KZN firm chosen for pioneering Namibian energy study

Apr 22, 2014

Funding provided by the Energy and Environment Project, South Africa and East Africa (EEP), has given Pietermaritzburg-based renewable energy solutions provider Renen an opportunity to undertake a ground-breaking feasibility study and EPC for a 1 MW waste-to-energy project in Namibia.

The outcomes of the feasibility have the potential to make a significant impact on Namibia and Southern Africa, bringing new opportunities and exciting growth paths.

With an impressive track-record in sub-Saharan Africa and on the international front, of partnering with allied businesses and industry to integrate business and social responsibility, in a union of entrepreneurial social vitality and global greening, Renen is perfectly placed to undertake a project of this nature.

GREENDESERT1 is a waste-to-energy investment project that involves the installation of anaerobic bio digesters and associated technologies. The project provides an innovative opportunity to make use of the constant waste stream generated by agriculture and other organic waste streams, and has been initiated to bring innovation in energy production and use to commercial farming and other end users.

“Partnerships and innovation are the keys to the success of Renen,” says Warren Confait, Renen’s founder and managing director. “Our main aim is to add value to the lives of citizens wherever we can, by offering a broad range of alternative energy products and solutions that are considerate of the world in which we live.”

“Namibia is largely dependent on electricity generated by South Africa’s Eskom and as such is exposed to potentially harsh future electricity price increases and supply security,” Confait says. “This fact alone makes the search for alternative power sources vital for the sustainability of their economy.”

Namibia has a vested interest in the success of GREENDESERT1 as the project offers the possibility of exploring a method of mitigating GHG emissions (to meet their goals stipulated under the Kyoto Protocol), reducing dependence on Eskom’s electrical supply, creating jobs and developing skills and providing a project which could be replicated in other areas of the country.

Intensive farming methods are experiencing substantial growth in Southern Africa and as a result the need for optimal utilisation of farming waste has resulted in an emerging interest in waste to energy projects. To date, few such projects have been implemented, as the majority of the farming community is unfamiliar with power engineering, are inherently conservative and generally lack the capital required to engage in projects of this magnitude.

The stakeholder model proposed by the feasibility study is considerate of the different skill sets required between Namibian agriculture on the one hand and power producers on the other,” Confait continues. “It has the potential to be adapted for many other waste sources, providing a solution to a need for clean energy generation and efficient GHG-mitigating waste management.”

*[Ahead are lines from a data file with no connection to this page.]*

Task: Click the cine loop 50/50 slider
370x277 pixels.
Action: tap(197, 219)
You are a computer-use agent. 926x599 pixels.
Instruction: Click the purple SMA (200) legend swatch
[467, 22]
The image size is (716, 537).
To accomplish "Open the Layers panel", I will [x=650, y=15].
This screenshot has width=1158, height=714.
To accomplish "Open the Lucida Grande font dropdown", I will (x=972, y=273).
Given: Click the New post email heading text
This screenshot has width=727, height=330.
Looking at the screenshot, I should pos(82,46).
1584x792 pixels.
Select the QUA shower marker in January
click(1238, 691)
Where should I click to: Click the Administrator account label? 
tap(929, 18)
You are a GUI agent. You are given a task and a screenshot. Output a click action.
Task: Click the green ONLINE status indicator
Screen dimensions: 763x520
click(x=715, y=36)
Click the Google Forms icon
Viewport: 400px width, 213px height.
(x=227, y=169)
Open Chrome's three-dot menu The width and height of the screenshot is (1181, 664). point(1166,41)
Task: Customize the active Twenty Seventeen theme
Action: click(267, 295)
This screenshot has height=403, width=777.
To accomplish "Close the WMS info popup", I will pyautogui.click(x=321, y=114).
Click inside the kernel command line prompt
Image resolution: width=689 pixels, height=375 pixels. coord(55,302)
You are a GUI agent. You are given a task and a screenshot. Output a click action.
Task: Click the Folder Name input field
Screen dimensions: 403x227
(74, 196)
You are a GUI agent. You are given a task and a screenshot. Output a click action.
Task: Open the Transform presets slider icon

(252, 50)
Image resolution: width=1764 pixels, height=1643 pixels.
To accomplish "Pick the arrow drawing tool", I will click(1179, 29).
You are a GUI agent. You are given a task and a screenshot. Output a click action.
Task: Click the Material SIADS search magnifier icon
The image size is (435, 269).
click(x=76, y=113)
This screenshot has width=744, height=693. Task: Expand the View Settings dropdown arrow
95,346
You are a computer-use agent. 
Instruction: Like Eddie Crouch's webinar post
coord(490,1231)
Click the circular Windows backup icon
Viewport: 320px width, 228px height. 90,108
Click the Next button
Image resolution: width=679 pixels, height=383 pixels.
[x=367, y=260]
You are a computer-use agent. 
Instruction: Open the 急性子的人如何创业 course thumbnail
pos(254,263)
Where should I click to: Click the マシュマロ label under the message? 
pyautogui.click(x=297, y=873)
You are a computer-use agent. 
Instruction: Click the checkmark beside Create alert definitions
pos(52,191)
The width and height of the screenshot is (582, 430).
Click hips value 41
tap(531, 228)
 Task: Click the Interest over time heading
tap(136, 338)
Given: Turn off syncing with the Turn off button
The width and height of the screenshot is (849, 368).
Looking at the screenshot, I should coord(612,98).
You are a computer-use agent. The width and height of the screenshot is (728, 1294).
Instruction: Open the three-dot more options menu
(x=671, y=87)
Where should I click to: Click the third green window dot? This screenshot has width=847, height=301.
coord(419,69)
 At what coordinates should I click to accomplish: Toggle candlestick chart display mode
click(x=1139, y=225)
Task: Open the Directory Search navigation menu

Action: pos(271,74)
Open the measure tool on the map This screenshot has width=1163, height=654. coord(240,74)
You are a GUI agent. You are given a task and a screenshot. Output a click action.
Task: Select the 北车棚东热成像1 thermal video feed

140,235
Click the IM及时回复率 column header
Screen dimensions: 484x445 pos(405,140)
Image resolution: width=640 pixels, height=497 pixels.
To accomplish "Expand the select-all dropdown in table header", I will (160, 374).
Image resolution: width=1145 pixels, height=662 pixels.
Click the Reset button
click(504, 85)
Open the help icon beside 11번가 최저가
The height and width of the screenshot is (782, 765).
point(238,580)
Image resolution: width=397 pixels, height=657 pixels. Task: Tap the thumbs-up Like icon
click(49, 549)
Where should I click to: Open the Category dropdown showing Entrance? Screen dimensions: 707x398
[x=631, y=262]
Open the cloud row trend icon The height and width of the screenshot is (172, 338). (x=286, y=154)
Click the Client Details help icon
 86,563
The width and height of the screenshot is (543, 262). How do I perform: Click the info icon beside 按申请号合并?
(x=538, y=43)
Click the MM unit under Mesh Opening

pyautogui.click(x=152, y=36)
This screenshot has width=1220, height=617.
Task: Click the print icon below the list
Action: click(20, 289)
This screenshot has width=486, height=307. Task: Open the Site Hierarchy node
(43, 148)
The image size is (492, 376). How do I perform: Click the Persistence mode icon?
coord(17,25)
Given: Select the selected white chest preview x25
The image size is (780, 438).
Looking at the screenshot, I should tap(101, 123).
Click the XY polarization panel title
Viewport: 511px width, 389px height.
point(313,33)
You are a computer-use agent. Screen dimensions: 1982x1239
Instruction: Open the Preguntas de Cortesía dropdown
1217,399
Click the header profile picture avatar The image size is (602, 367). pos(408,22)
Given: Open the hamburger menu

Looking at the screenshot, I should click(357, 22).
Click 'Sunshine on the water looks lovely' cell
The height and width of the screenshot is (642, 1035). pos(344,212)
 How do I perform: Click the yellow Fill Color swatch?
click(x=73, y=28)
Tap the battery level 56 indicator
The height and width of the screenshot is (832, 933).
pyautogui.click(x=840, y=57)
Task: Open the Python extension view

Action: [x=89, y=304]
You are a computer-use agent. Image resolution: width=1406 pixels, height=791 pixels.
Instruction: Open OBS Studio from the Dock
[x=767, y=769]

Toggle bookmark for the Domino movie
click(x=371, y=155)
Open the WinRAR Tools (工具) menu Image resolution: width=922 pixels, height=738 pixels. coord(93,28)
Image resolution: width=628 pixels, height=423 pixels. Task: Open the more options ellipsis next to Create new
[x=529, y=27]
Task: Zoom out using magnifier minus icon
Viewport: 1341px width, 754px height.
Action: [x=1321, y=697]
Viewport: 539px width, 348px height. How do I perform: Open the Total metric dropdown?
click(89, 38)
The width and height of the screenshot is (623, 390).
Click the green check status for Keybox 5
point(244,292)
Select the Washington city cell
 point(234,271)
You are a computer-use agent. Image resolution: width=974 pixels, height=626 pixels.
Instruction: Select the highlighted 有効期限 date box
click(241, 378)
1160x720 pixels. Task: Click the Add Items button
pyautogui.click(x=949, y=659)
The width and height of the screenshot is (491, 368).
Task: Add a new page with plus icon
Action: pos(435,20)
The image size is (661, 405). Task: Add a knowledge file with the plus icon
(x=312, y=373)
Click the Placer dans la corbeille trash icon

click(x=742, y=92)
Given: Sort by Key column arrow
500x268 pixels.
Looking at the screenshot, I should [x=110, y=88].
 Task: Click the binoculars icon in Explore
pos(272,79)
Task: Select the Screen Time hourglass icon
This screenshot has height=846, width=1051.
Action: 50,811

The project’s position is strengthened by the growing need for waste management within commercial agricultural operations; this type of solution will create financial rewards for all stakeholders. The supplier of waste material can also be the power and heat energy user, and will then reap the benefits of the development through long-term energy cost savings.

Confait says: “Although no similar projects have been implemented in Namibia, and few have been initiated in Southern Africa, a great number have been successfully installed and managed in Europe and North America.”

“The success of these projects, associated with a direct link to knowledgeable individuals and organisations in the relevant countries, provides a strong empirical base from which this project can be implemented and potentially replicated in the future.”

With South Africa’s largest rooftop Grid-Tied PV power plant of 1MW under its belt, Renen is now hoping to roll out 3 to 8 MW during 2014.